TASK:
From the material beneath, pull every line with the word "Espelho".

INPUT DATA:
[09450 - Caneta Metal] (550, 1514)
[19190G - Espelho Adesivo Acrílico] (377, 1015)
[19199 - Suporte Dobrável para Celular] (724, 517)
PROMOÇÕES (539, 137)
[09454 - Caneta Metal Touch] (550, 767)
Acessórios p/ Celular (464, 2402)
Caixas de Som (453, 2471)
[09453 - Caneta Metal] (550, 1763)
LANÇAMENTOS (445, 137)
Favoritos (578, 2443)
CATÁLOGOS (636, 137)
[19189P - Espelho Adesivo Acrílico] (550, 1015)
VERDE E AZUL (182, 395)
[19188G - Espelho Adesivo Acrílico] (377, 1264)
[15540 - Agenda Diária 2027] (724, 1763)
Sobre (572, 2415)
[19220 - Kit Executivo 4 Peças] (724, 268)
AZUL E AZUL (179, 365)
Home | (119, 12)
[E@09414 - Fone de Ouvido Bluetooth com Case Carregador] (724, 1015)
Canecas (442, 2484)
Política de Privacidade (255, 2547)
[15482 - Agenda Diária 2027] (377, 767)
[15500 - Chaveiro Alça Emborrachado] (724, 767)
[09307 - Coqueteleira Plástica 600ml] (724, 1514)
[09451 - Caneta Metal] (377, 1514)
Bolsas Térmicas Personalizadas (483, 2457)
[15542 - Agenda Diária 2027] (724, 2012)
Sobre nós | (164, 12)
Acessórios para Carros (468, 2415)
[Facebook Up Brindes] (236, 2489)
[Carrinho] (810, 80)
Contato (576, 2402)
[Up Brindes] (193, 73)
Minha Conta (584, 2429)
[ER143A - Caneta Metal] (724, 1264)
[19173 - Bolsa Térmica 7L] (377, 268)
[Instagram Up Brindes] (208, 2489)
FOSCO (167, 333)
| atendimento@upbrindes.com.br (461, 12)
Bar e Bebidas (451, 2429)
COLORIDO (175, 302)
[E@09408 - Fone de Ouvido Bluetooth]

OUTPUT:
[19190G - Espelho Adesivo Acrílico] (377, 1015)
[19189P - Espelho Adesivo Acrílico] (550, 1015)
[19188G - Espelho Adesivo Acrílico] (377, 1264)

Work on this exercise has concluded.